Оставив засаду у воронки, я отправился доложить о результатах разведки. Начальник штаба выделил для засады взвод.
Утром в штаб привели двух пленных, которые подтвердили, что по этой трубе немцы не раз пробирались к нам в тыл. Из пятидесяти немцев, которые направлялись на наши огневые позиции, остались только эти двое, остальные были уничтожены. С тех пор налёты немецких диверсантов на этой улице прекратились.
Гвардии младший лейтенант
И. ПАЛКИН
Выход к Зоологическому саду
После того как наши танки перешли разрушенный мост через Ландвер-канал, командир роты сообщил нам, что на очереди – выход в Зоологический сад; снарядов приказано не жалеть и быстрее продвигаться вперёд – бои близятся к концу.
Дело было днём 30 апреля.
Мы заняли места в танках и повели их прямо по Тиргартенштрассе.

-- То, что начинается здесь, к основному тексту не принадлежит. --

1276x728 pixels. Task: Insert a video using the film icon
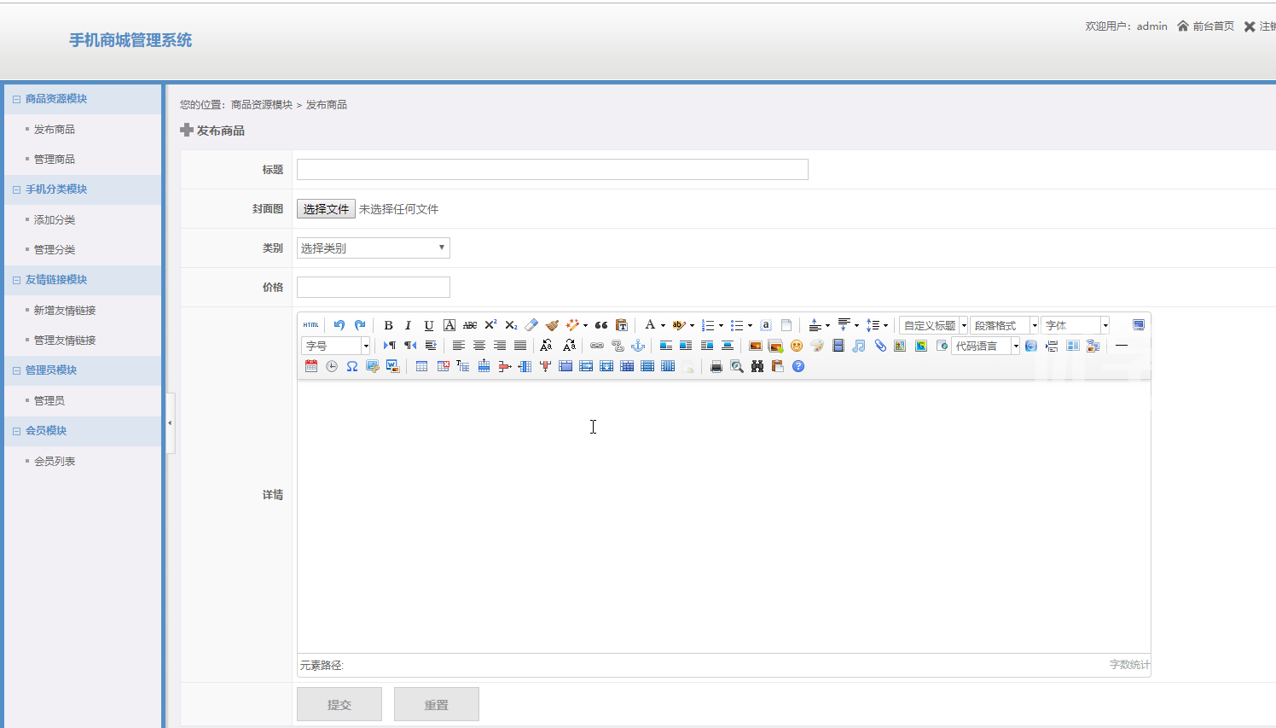click(838, 346)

Немцы со всех сторон обстреливали нас из пулемётов.
Вскоре нам пришлось свернуть в переулок, потому что немцы стали с обеих сторон улицы бросать фаустпатроны, и несколько танков загорелось. Во второй половине дня, когда мы уже приближались к району Зоологического сада, на перекрёстке нам преградил путь большой завал. Немцы воспользовались нашей заминкой и усилили огонь. В ответ и мы открыли из танков орудийный огонь. Вскоре к нам подоспели сапёры и автоматчики нашего полка. Не прошло и часа, как завал был разобран и танки могли пройти. Командир полка гвардии подполковник Резник вызвал меня и приказал моему танку и танку младшего лейтенанта Мартынова с группой автоматчиков прорваться через брешь в завале и проскочить на следующую улицу, чтобы разведать, каковы в этом месте силы противника и близко ли наши соседние части. Я двинулся первым, Мартынов – вторым. Наши танки ныряли из воронки в воронку, ломая встречные деревья.
Несколько времени спустя я решил, что пора осмотреться, открыл люк и наполовину высунулся. Я ничего не успел увидеть, как из окна второго этажа ближнего дома был брошен фаустпатрон. Он попал в гусеницу и разорвался. На несколько минут я потерял сознание и повис в люке. Контужен был и мой механик-водитель. Но мы быстро пришли в себя. Мартынов из своего танка и сопровождавшие нас автоматчики сковывали своим огнём немецких снайперов и фаустников, а мы тем временем ремонтировали подбитый танк. Через два часа он снова был готов к бою. К этому времени нас догнали остальные танки нашего батальона. Но и немцы усилили здесь оборону. Огонь всё крепчал, фаустпатроны летели из каждого окна, улица была загромождена горящими танками и завалами. Мы с боем продвинулись ещё метров на двести и опять вынуждены были остановиться. Нужно было идти в обход, но открытых дорог не было. Тогда командование приняло решение: проломить дома, сделать проходы для танков и обойти Зоологический сад с другой стороны.
Закипела работа. Автоматчики очистили подъезды ближних домов. Сапёры гвардии капитана Паллера нащупали удачное место для пролома – небольшое строение какого-то склада, соединявшее стены двух смежных зданий. Мы взорвали его и проникли во двор, находившийся возле Зоологического сада. Разрушив ограду, мы увидели в брешь тёмные силуэты деревьев. Был уже вечер.
– Начинаем движение в сад, – сказал командир танковой роты гвардии старший лейтенант Снегирев, и танки медленно поползли в проход. Первый повёл свой танк гвардии старшина Корулько, затем я, а за нами длинной цепью – танки, самоходки, артиллерия на прицепах у грузовиков, автомашины с боеприпасами.
На территории сада мы остановились среди больших аквариумов. Впереди окапывалась пехота. Нам приказано было пополнить свои боеприпасы, чтобы к утру начать штурм немецких укреплений в саду.